WHAT REMAINS TO BE LEARNED FROM ANALYTICAL CHARACTERIZATION
One of the areas the industry continues to learn more about is how subtle differences are reflected in the human body. For example, as the moderator of the panel, Paul Chamberlain, an advisory board member of the drug development consulting firm NDA, pointed out, we did see another instance in which the biosimilar for Enbrel (etanercept) was found to have lower levels of biomolecular weight aggregates. The patients taking the biosimilar also reported fewer injection-site reactions. Now it’s a regulator’s job to look at the differences and, based on evidence, correlate subtle molecular variations with certain outcomes. But as Ekman acknowledged, it’s a rare day when regulators can solidly link a biosimilar’s clinical difference (superiority or inferiority) to a specific molecular variability. For one, a site injection difference, as seen in Enbrel biosimilar development, may not necessarily be the work of a single CQA, but multiple. Similarly, as a biologic is a combination of quality attributes, it can be very difficult to determine how the combination of small differences in multiple CQAs will be reflected clinically.

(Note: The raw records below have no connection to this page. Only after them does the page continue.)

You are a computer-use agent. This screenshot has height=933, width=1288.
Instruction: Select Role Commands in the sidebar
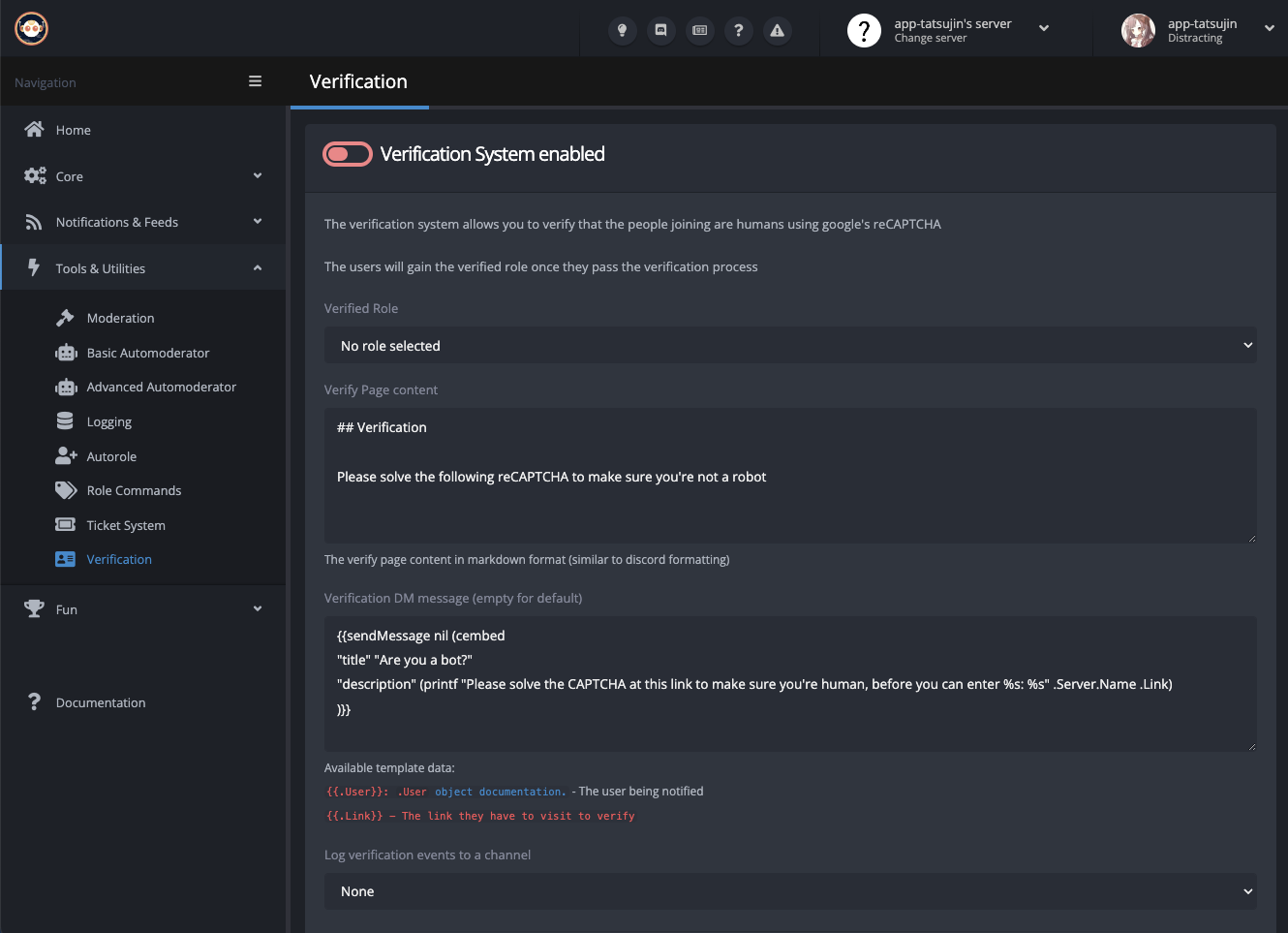click(134, 490)
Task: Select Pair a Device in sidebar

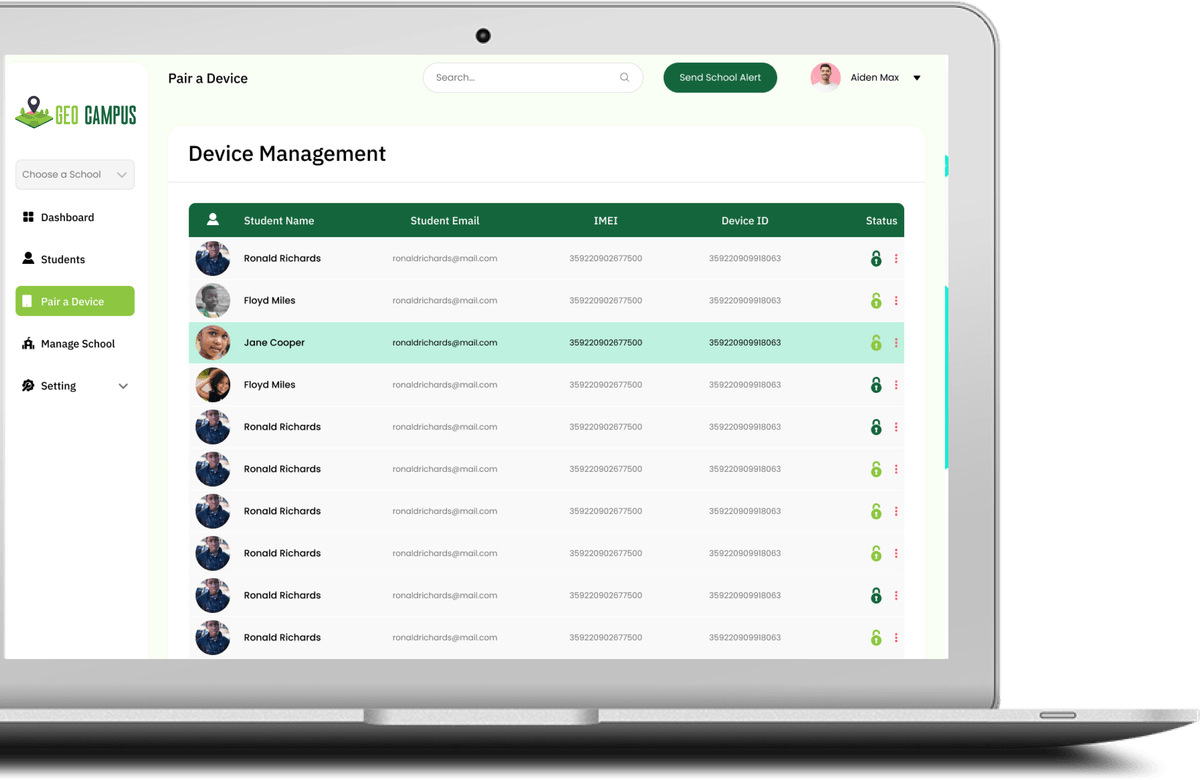Action: click(x=75, y=301)
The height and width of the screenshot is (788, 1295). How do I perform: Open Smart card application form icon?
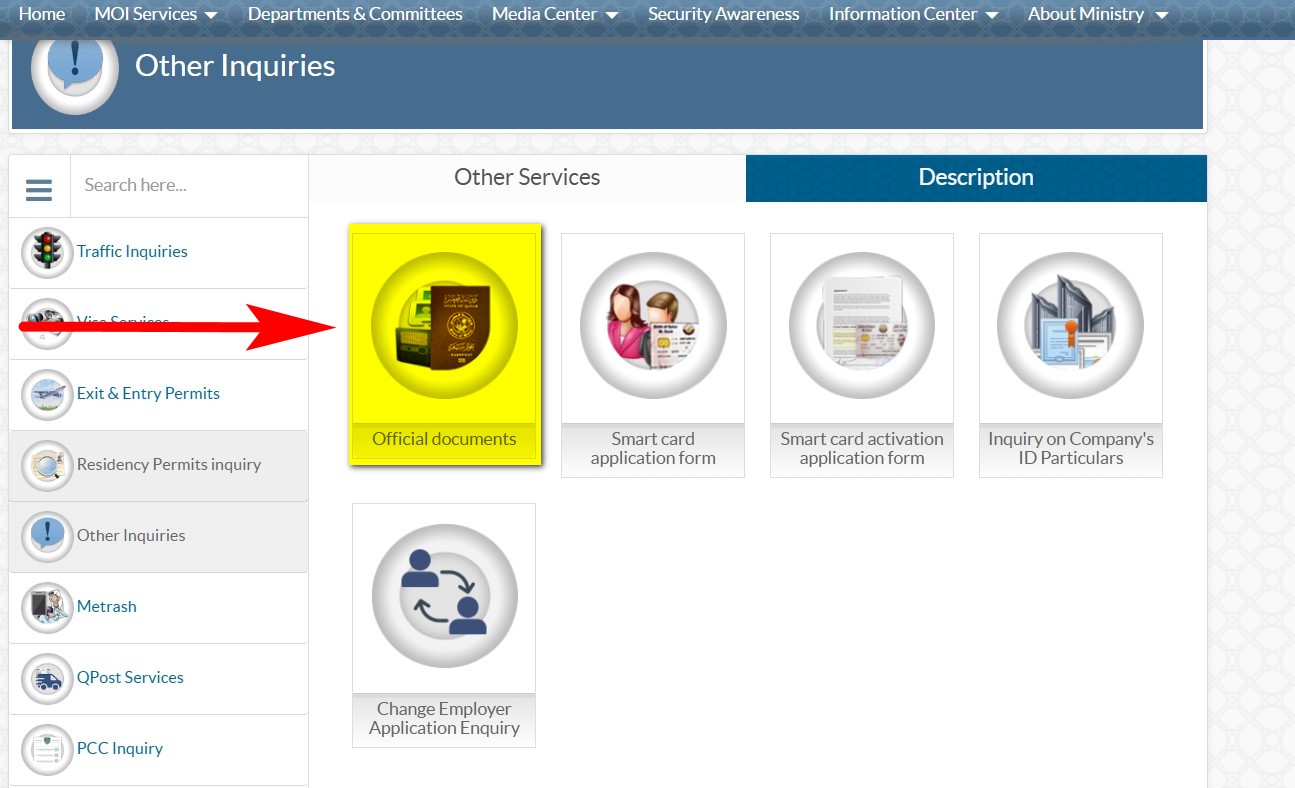pyautogui.click(x=653, y=326)
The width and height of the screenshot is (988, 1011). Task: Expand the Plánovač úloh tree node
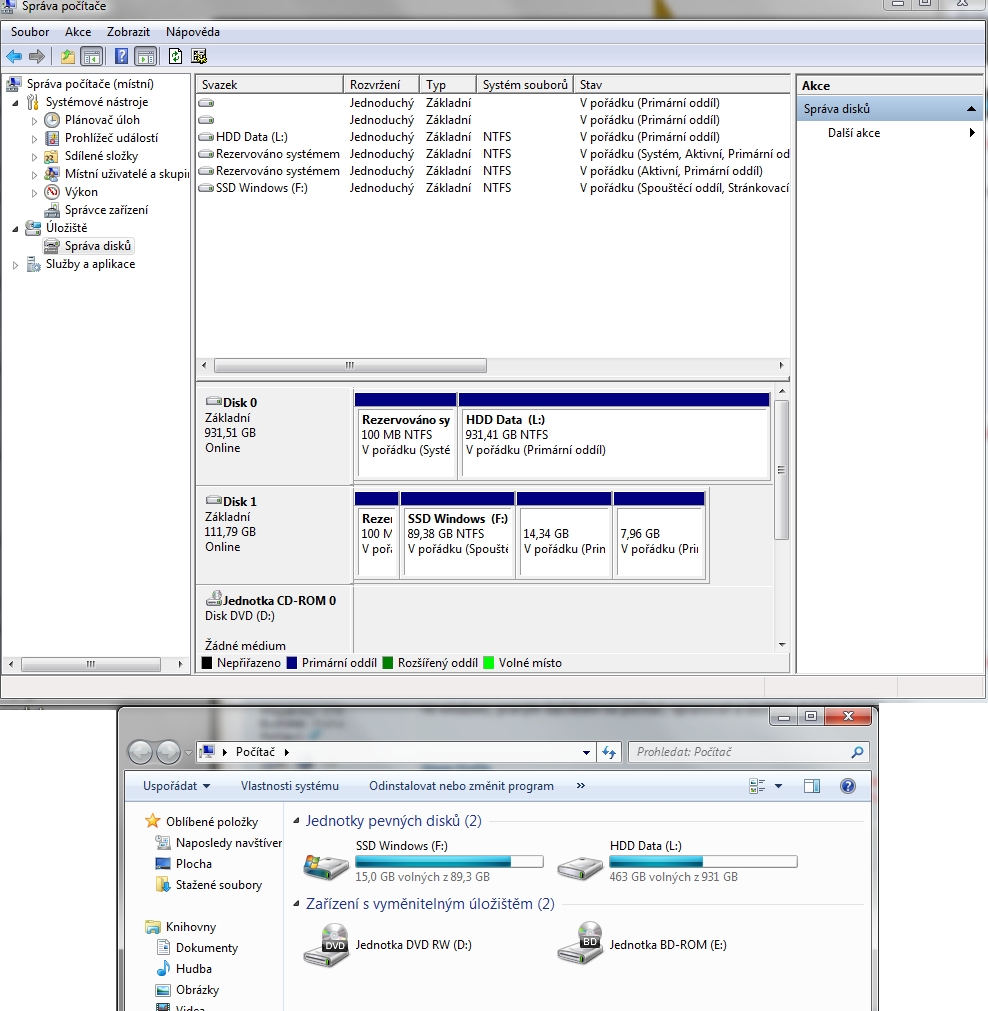[x=35, y=120]
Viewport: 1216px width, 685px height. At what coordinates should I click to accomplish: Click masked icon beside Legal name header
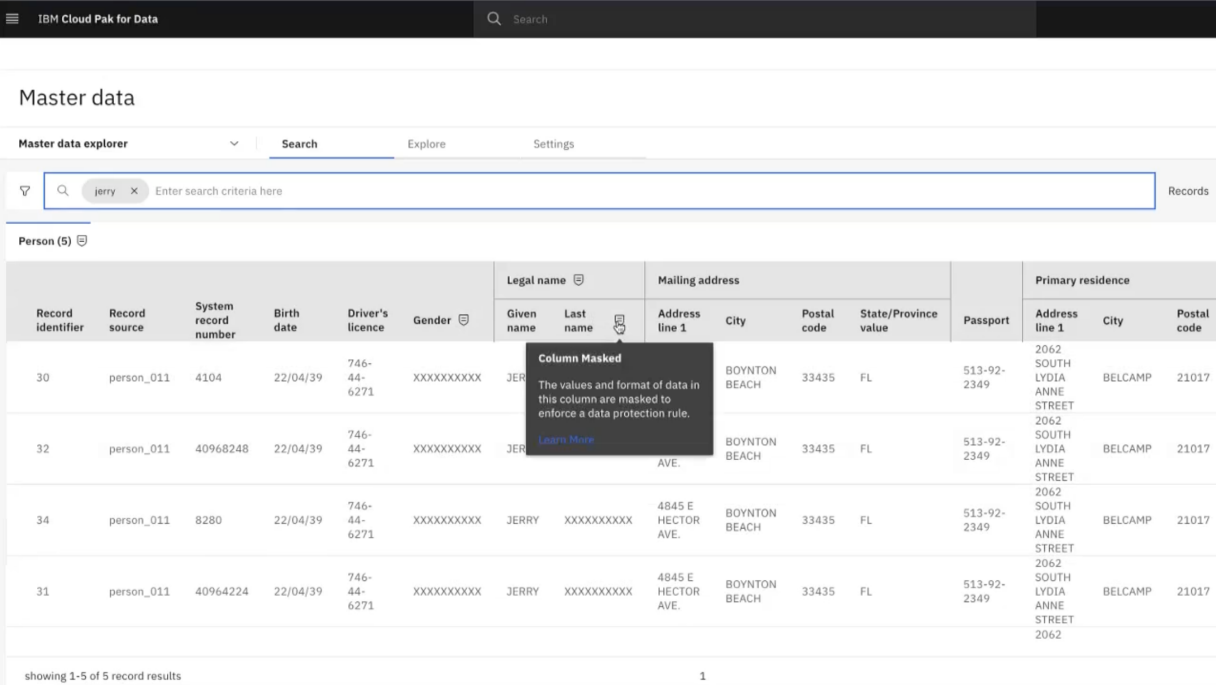(x=578, y=280)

"Though analytical comparability has been embraced by regulators for routine manufacturing changes since 1996, there remain what regulators consider to be analytical limitations."
In other cases, the ability to earn that long-sought-after tailored development also will depend on the amount of data that is submitted. There are certainly situations where more than enough data is recommended and supplied — which, many of you will likely argue, may be too much data given what we already know about certain molecules. This has been one of the bigger responses from the industry following the FDA’s recently released Comparative Analytical Assessment and Other Quality-Related Considerations guidance. But, as Anour explained, tailoring a development program should not be done just because there’s a desire to see the development process accelerated; it must be based on the evidence from molecule to molecule. Certainly, regulators are obtaining great amounts of data on many of the first biosimilar molecules — enough so that more is known about how or whether certain molecular attributes could impact clinical efficacy. But it will ultimately come down to supplying agencies with mature quality data.
“There are just some cases of biosimilar development that spread uncertainty about whether we know enough in every case to allow for reducing the amount of clinical data,” Anour said. “It might seem like we, as the regulators, are slowing the process down and not wanting to allow for tailoring. But we should not do it just because we dare to or want to, but because the decision is based on evidence.”